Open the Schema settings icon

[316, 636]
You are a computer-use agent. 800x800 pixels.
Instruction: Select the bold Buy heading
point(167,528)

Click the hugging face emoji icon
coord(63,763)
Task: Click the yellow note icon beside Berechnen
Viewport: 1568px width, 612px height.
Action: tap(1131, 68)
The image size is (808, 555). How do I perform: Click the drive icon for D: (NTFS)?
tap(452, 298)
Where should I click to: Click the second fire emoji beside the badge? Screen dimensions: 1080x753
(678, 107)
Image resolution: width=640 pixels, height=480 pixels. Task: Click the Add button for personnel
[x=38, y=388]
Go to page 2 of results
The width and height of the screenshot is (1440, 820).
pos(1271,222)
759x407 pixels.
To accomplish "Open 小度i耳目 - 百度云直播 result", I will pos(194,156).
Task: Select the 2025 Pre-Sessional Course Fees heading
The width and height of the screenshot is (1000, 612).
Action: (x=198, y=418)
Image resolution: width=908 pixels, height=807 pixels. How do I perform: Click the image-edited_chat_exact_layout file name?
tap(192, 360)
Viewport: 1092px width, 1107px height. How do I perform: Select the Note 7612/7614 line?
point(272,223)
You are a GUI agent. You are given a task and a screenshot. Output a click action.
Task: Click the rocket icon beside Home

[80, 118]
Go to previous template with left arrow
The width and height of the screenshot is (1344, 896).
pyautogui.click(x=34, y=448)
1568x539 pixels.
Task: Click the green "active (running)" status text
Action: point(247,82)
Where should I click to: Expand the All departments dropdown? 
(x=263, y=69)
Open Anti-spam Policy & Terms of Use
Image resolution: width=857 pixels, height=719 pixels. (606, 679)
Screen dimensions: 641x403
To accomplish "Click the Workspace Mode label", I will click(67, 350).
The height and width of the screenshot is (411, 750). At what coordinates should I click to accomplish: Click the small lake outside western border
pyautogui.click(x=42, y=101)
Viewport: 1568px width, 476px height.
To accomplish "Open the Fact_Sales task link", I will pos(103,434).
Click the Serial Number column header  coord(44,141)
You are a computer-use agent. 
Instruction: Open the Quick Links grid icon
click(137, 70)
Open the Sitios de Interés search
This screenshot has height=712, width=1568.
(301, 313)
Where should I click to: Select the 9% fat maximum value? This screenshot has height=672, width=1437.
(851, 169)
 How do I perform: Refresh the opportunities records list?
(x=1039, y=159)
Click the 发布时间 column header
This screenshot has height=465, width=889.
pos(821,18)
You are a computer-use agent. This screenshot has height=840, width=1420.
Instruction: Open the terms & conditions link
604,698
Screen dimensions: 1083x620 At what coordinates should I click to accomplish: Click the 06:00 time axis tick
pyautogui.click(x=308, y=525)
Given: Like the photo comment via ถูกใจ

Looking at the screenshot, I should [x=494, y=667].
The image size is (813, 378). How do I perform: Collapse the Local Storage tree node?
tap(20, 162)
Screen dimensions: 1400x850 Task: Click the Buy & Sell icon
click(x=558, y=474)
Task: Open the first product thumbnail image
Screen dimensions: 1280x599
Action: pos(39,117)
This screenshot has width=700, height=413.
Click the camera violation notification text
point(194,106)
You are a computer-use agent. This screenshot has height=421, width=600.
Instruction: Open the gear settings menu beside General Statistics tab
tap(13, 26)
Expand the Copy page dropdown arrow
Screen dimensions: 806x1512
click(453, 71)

· · ·

Produce the whole listing again, exactly as it reads above.

Response to this task:
Open the Schema settings icon

[316, 636]
You are a computer-use agent. 800x800 pixels.
Instruction: Select the bold Buy heading
point(167,528)

Click the hugging face emoji icon
coord(63,763)
Task: Click the yellow note icon beside Berechnen
Viewport: 1568px width, 612px height.
Action: tap(1131, 68)
The image size is (808, 555). How do I perform: Click the drive icon for D: (NTFS)?
tap(452, 298)
Where should I click to: Click the second fire emoji beside the badge? Screen dimensions: 1080x753
(678, 107)
Image resolution: width=640 pixels, height=480 pixels. Task: Click the Add button for personnel
[x=38, y=388]
Go to page 2 of results
The width and height of the screenshot is (1440, 820).
pos(1271,222)
759x407 pixels.
To accomplish "Open 小度i耳目 - 百度云直播 result", I will pos(194,156).
Task: Select the 2025 Pre-Sessional Course Fees heading
The width and height of the screenshot is (1000, 612).
Action: (x=198, y=418)
Image resolution: width=908 pixels, height=807 pixels. How do I perform: Click the image-edited_chat_exact_layout file name?
tap(192, 360)
Viewport: 1092px width, 1107px height. How do I perform: Select the Note 7612/7614 line?
point(272,223)
You are a GUI agent. You are given a task and a screenshot. Output a click action.
Task: Click the rocket icon beside Home

[80, 118]
Go to previous template with left arrow
The width and height of the screenshot is (1344, 896).
pyautogui.click(x=34, y=448)
1568x539 pixels.
Task: Click the green "active (running)" status text
Action: point(247,82)
Where should I click to: Expand the All departments dropdown? 
(x=263, y=69)
Open Anti-spam Policy & Terms of Use
Image resolution: width=857 pixels, height=719 pixels. (606, 679)
Screen dimensions: 641x403
To accomplish "Click the Workspace Mode label", I will click(67, 350).
The height and width of the screenshot is (411, 750). At what coordinates should I click to accomplish: Click the small lake outside western border
pyautogui.click(x=42, y=101)
Viewport: 1568px width, 476px height.
To accomplish "Open the Fact_Sales task link", I will pos(103,434).
Click the Serial Number column header  coord(44,141)
You are a computer-use agent. 
Instruction: Open the Quick Links grid icon
click(137, 70)
Open the Sitios de Interés search
This screenshot has height=712, width=1568.
(301, 313)
Where should I click to: Select the 9% fat maximum value? This screenshot has height=672, width=1437.
(851, 169)
 How do I perform: Refresh the opportunities records list?
(x=1039, y=159)
Click the 发布时间 column header
This screenshot has height=465, width=889.
pos(821,18)
You are a computer-use agent. This screenshot has height=840, width=1420.
Instruction: Open the terms & conditions link
604,698
Screen dimensions: 1083x620 At what coordinates should I click to accomplish: Click the 06:00 time axis tick
pyautogui.click(x=308, y=525)
Given: Like the photo comment via ถูกใจ

Looking at the screenshot, I should [x=494, y=667].
The image size is (813, 378). How do I perform: Collapse the Local Storage tree node?
tap(20, 162)
Screen dimensions: 1400x850 Task: Click the Buy & Sell icon
click(x=558, y=474)
Task: Open the first product thumbnail image
Screen dimensions: 1280x599
Action: pos(39,117)
This screenshot has width=700, height=413.
Click the camera violation notification text
point(194,106)
You are a computer-use agent. This screenshot has height=421, width=600.
Instruction: Open the gear settings menu beside General Statistics tab
tap(13, 26)
Expand the Copy page dropdown arrow
Screen dimensions: 806x1512
click(453, 71)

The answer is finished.